Mutations in Pol γ represent a major cause of human mitochondrial diseases, especially those affecting the nervous system in adults and in children. More than 160 POLG1 disease mutations have been identified, which are nearly uniformly distributed along the length of the POLG1 sequence. We have assessed structure‐function relationships for these mutations by evaluating biochemical data on site‐directed mutagenesis of the human, Drosophila and yeast Pol γs, and their close homologues from the family A DNA polymerase group. We have done so in the context of a molecular model of Pol γ in complex with primer‐template DNA that we developed based upon the crystal structure of the apoenzyme form.
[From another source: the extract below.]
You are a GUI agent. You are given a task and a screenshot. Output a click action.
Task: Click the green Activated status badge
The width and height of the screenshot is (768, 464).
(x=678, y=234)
We present evidence that 130 pathogenic mutations cluster within five distinct functional modules in the catalytic core of Pol γ. Among these is a novel structural module found only in the Pol γ subfamily of the family A DNA polymerases, which we propose affects the interplay between pol and exo function to achieve the high fidelity of DNA synthesis that is characteristic of Pol γ. Our results suggest that cluster prediction can be used to evaluate both the likely biochemical defects and the relative pathogenicity of new Pol γ variants.